The cocoa industry, once a vibrant part of Nigeria’s economy, is now struggling to maintain even a fraction of its previous capacity.

The five remaining factories, operating at a combined utilization of merely 20,000 metric tons annually, now run at only 8% of their installed capacity.

This stark reduction from a robust 250,000 metric tons reflects the sector’s profound troubles.

Felix Oladunjoye, chairman of the Cocoa Processors Association of Nigeria (COPAN), voiced his concerns in a recent briefing, calling for an emergency declaration in the sector.

“The challenges are monumental. We need at least five times the working capital we had last year just to secure essential inputs,” Oladunjoye said.

Rising costs, especially in energy, alongside a cumbersome regulatory environment, have compounded the sector’s woes.

Farmers, who previously sold their cocoa beans to processors, now prefer to sell to merchants who offer higher prices.

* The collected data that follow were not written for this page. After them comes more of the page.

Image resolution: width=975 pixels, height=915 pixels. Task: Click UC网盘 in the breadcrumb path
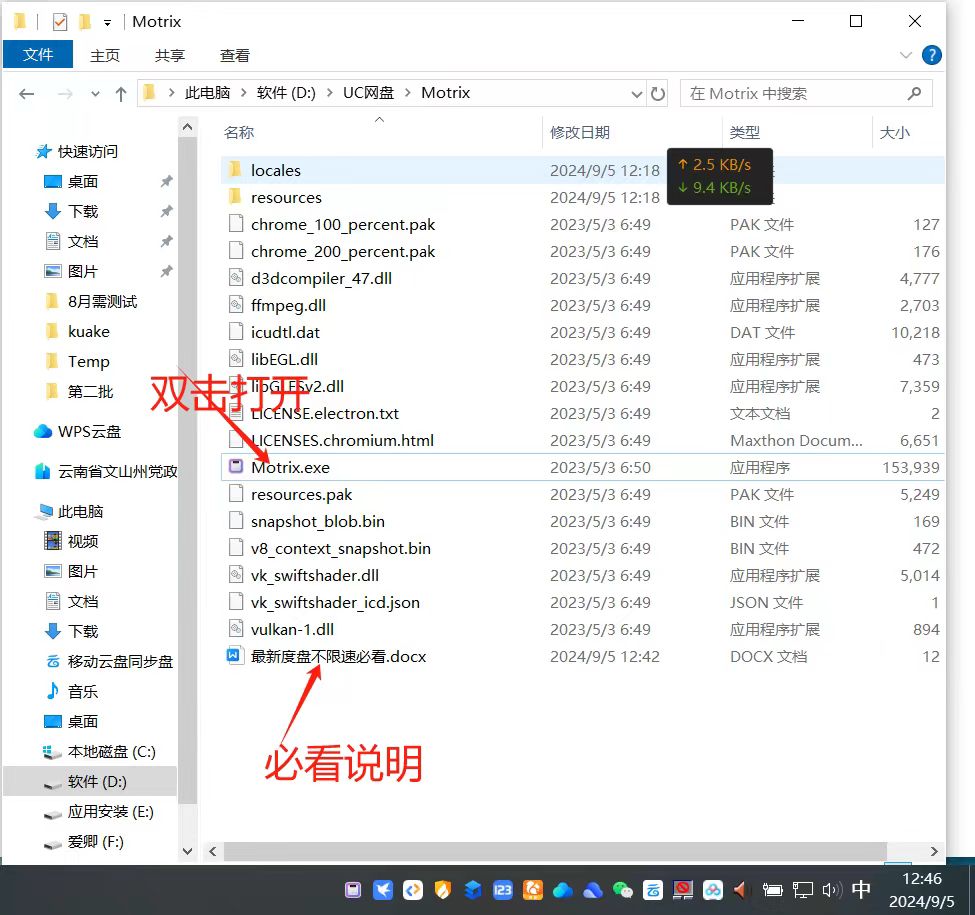coord(368,93)
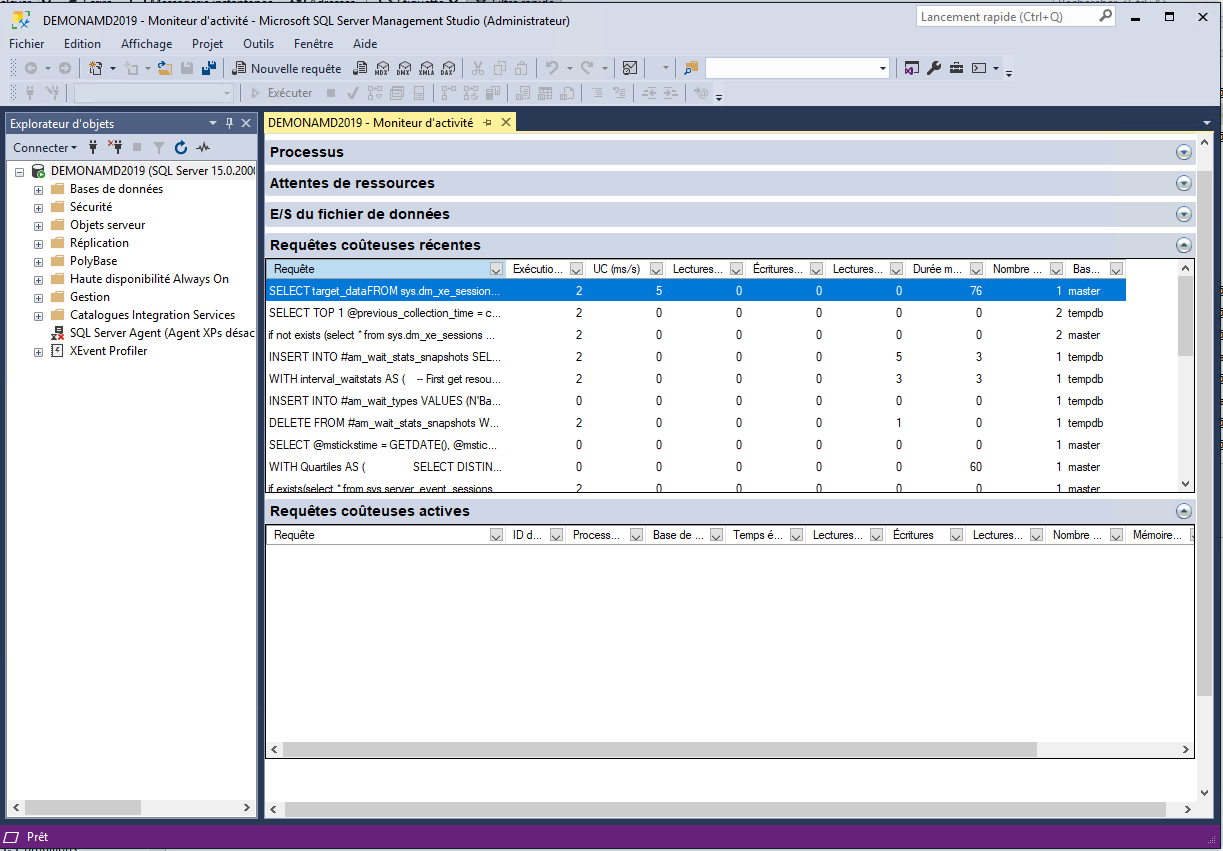Click the Nouvelle requête button
Viewport: 1223px width, 851px height.
tap(286, 68)
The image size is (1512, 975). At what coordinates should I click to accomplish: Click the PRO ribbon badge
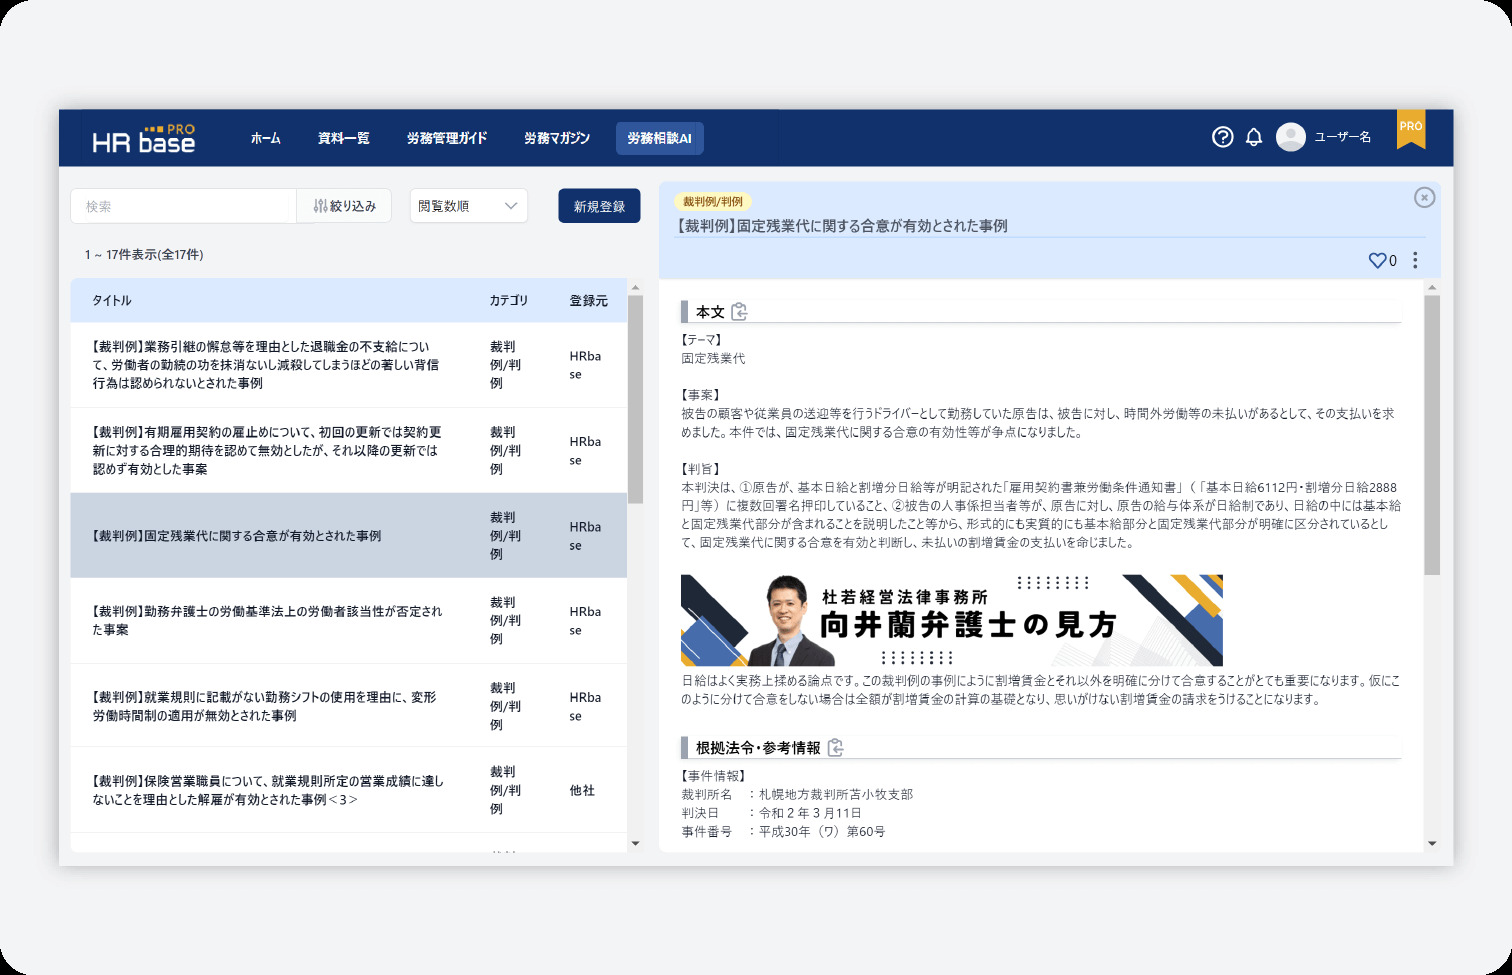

This shift has further strained the remaining processors, who struggle to compete and maintain operations under the harsh economic conditions.

Also, multiple layers of taxation and high energy costs have rendered processing increasingly unviable.

Adding to the industry’s plight are new export regulations proposed by the National Agency for Food and Drug Administration and Control (NAFDAC).

Oladunjoye criticized these regulations as duplicative and detrimental, predicting they would lead to higher costs and penalties for exporters.

“These regulations will only worsen our situation, leading to more shutdowns and job losses,” he warned.

The cocoa processing sector is not only suffering from internal economic challenges but also from a tough external environment.

Nigerian processors are finding it difficult to compete with their counterparts in Ghana and Ivory Coast, who benefit from lower production costs and more favorable export conditions.

Despite Nigeria’s potential as a top cocoa producer, with a global ranking of the fourth-largest supplier in the 2021/2022 season, the industry is struggling to capitalize on its opportunities.

The decline in processing capacity and the industry’s current state of distress highlight the urgent need for policy interventions and financial support.

The government’s export drive initiatives, aimed at boosting the sector, seem to be falling short. With the industry facing over N500 billion in tied-up investments and debts, the call for a focused rescue plan has never been more urgent.

The cocoa sector remains a significant part of Nigeria’s economy, but without substantial support and reforms, it risks falling further into disrepair.